Four years after the Mulkowal incident in 1906, the Indian government finally published its full enquiry finding Haffkine guilty, which was responded by WJ Simpson, a professor at King’s College, London, and wrote a letter to the British Medical Journal arguing that the evidence pointed to accidental contamination of bottle 53N at the inoculation site in Punjab. First, there was no smell recorded from the bottle when it was opened, whereas a developed culture of tetanus would have produced a foul and distinct odour, second when the bottle was examined 15 days later there was only a poor culture of tetanus there. If the bottle had been contaminated in Bombay the commission would have found in the dregs of the bottle a rich instead of poor culture, Third tetanus developed slowly in the 19 people who died, over seven to ten days, indicating a weak infection beginning on the day of inoculation. With a well-developed culture already in the bottle they would have been attacked by tetanus of the fulminating variety, he wrote.
Most importantly, the documents revealed that the assistant who opened bottle 53N dropped his forceps on the ground and failed to sterilise them properly before reusing them to remove the bottle’s cork stopper. Simpson concluded that Haffkine had been subjected to a grave injustice.
Of the 30 papers Haffkine produced in his lifetime, only one was published between 1907 and 1914. He returned briefly to study of cholera and became interested in developing a new devitalized vaccine a method that would later become widely used. In 1914, aged 55, Haffkine retired from the Indian Civil Service and left the country. The Mulkowal disaster and the following guilty verdict had done him lasting damage.
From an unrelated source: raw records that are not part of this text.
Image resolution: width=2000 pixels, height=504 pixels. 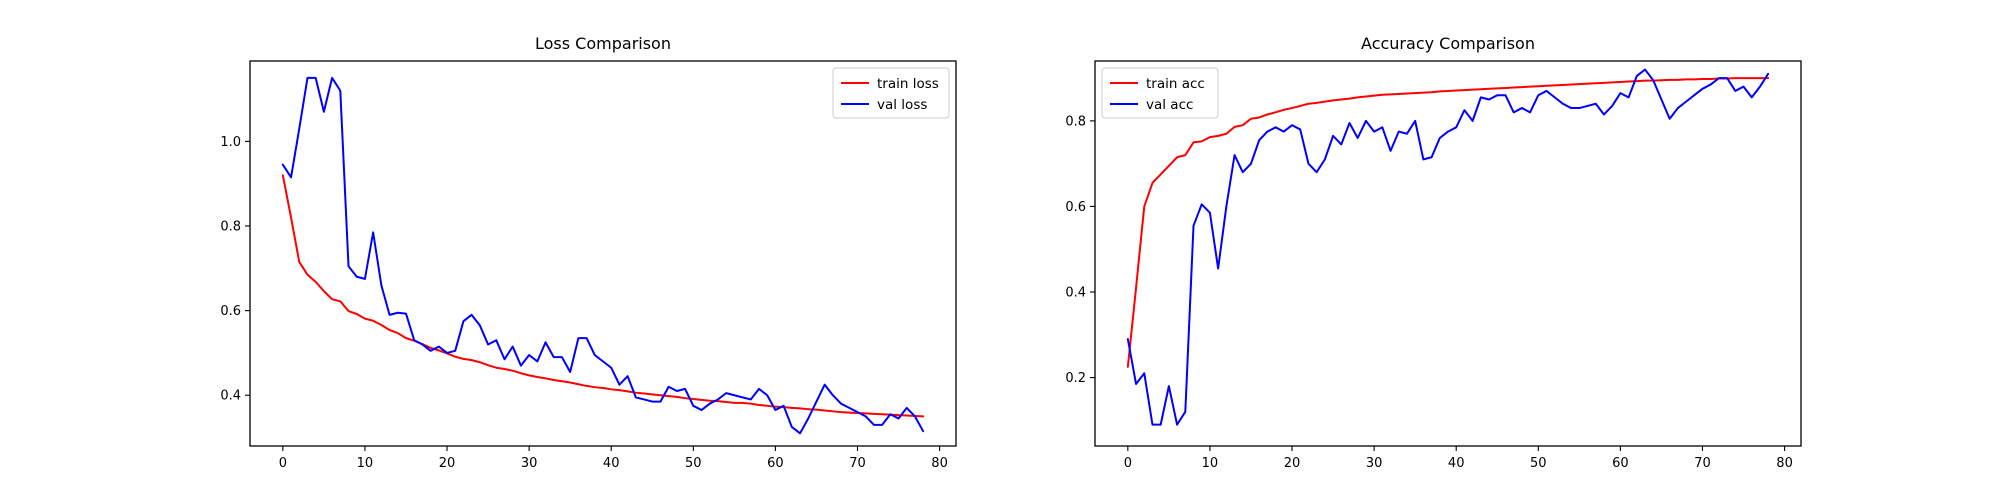 What do you see at coordinates (230, 142) in the screenshot?
I see `y-tick-label: 1.0` at bounding box center [230, 142].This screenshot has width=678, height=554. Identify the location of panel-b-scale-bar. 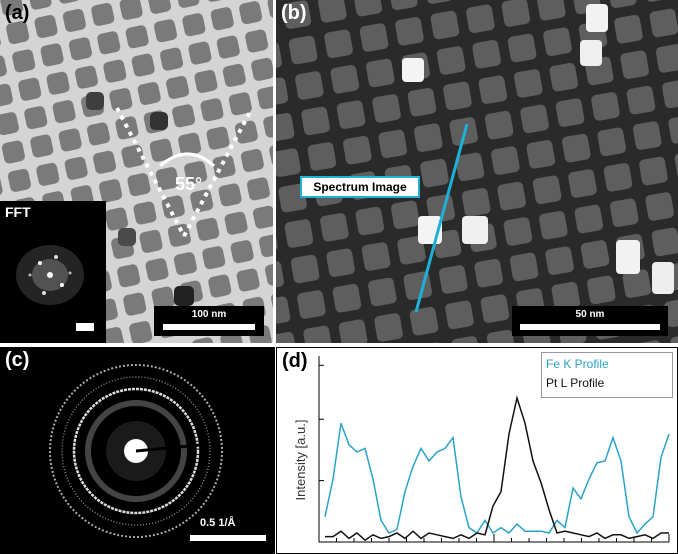
(590, 327).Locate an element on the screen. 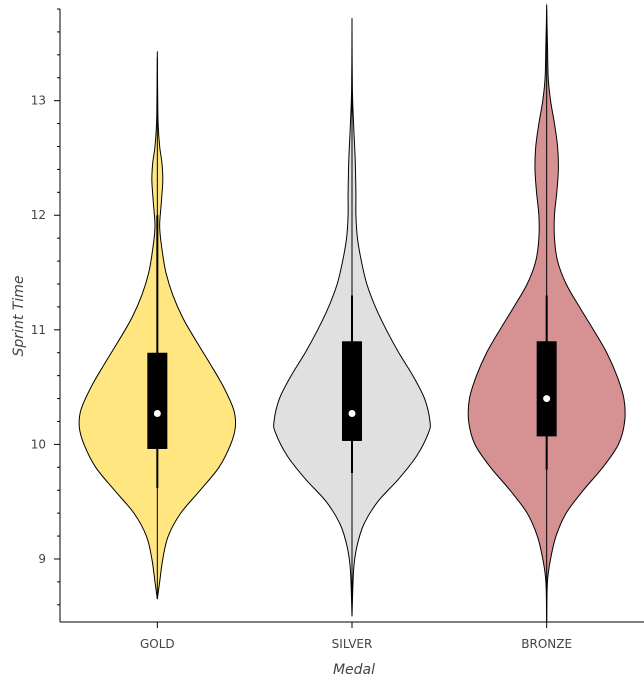 The image size is (644, 689). iqr-box-bronze is located at coordinates (546, 389).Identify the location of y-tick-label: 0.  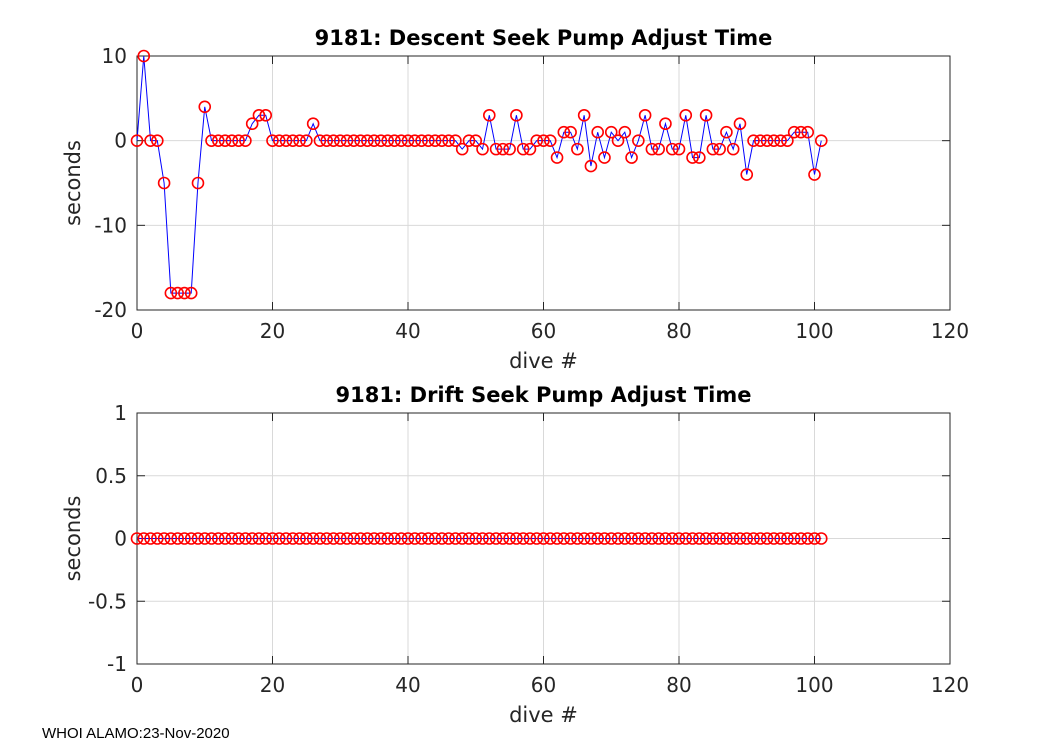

Haffkine returned to France and devoted his retired life to his faith, becoming increasingly orthodox and establishing a foundation to promote Jewish education in Eastern Europe. He never married and lived his final years alone in Lausanne, Switzerland.
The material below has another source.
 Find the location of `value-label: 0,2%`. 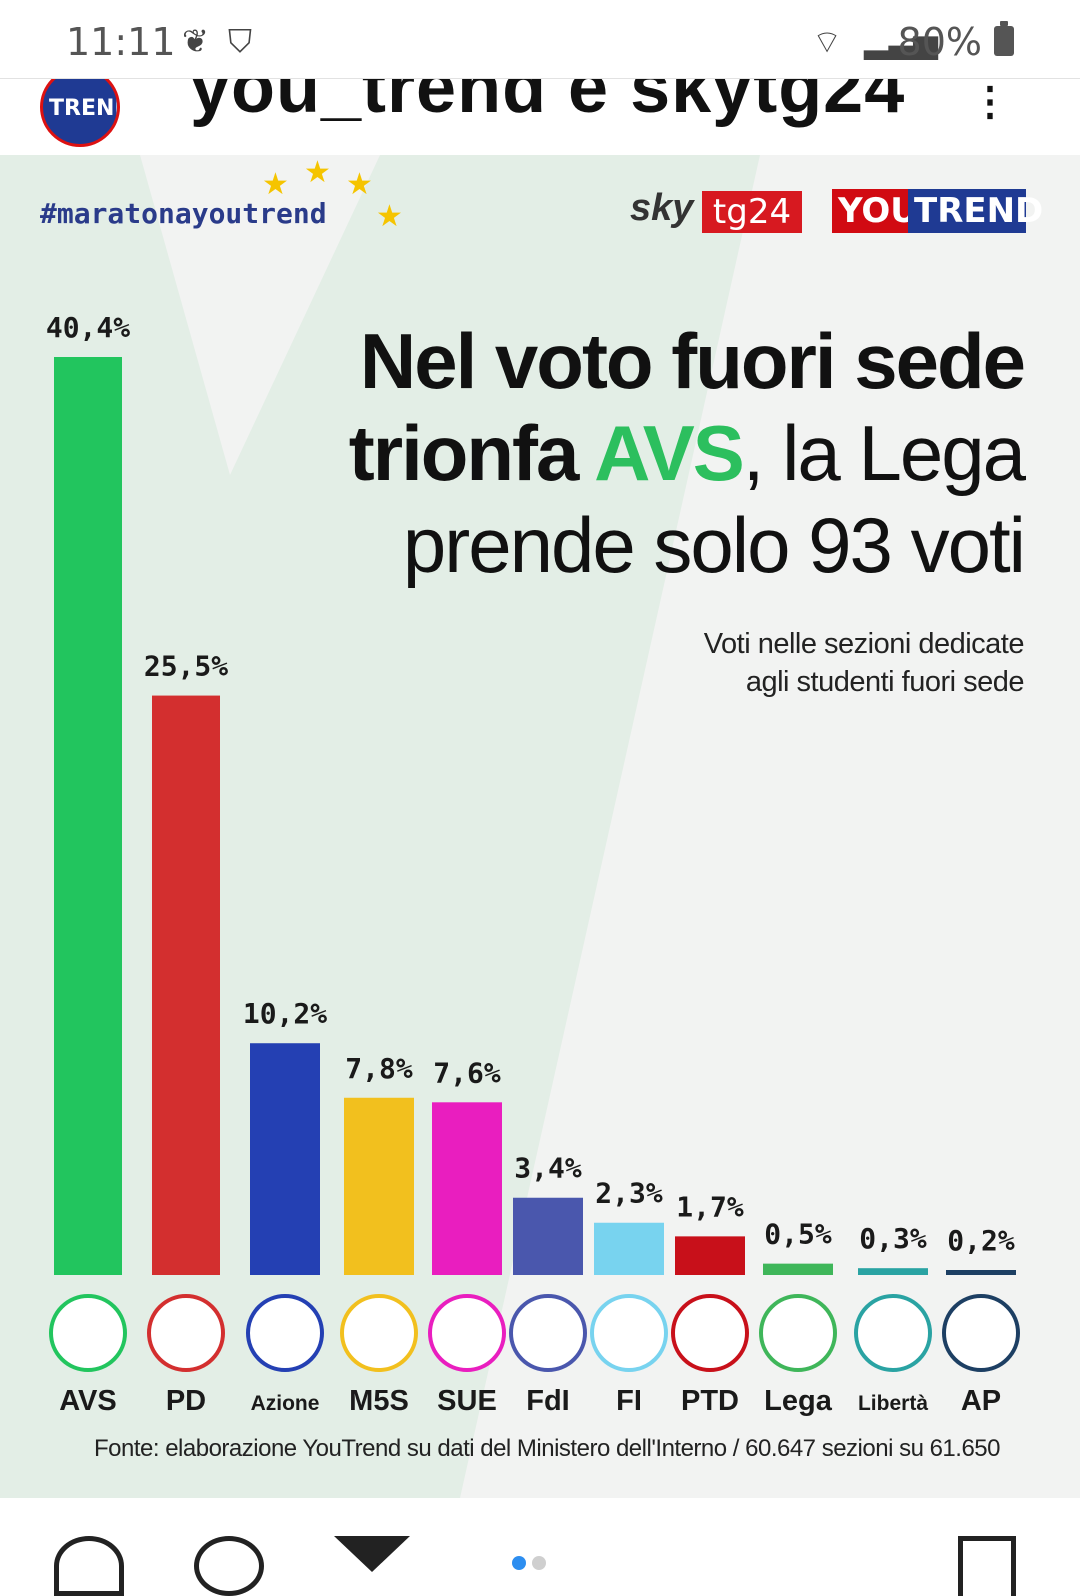

value-label: 0,2% is located at coordinates (981, 1240).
Haffkine died in Lausanne in 1930, aged 70. A short obituary notice circulated by the Jewish Telegraphic Agency noted that his plague vaccine had been adopted throughout India and his lab and issued many thousands of doses to various tropical countries. The notice also quotes Lord Lister, the great British Bacteriologist and Pioneer of antiseptic surgery, who called Haffkine simply “ the saviour of mankind”.
The two-room where Haffkine first developed his plague vaccine is now part of the Grant Medical College and Sir JJ Group of Hospitals in Mumbai and more than hundred years after Haffkine’s breakthrough there, the hospital is playing a role in India’s fight against Coronavirus pandemic.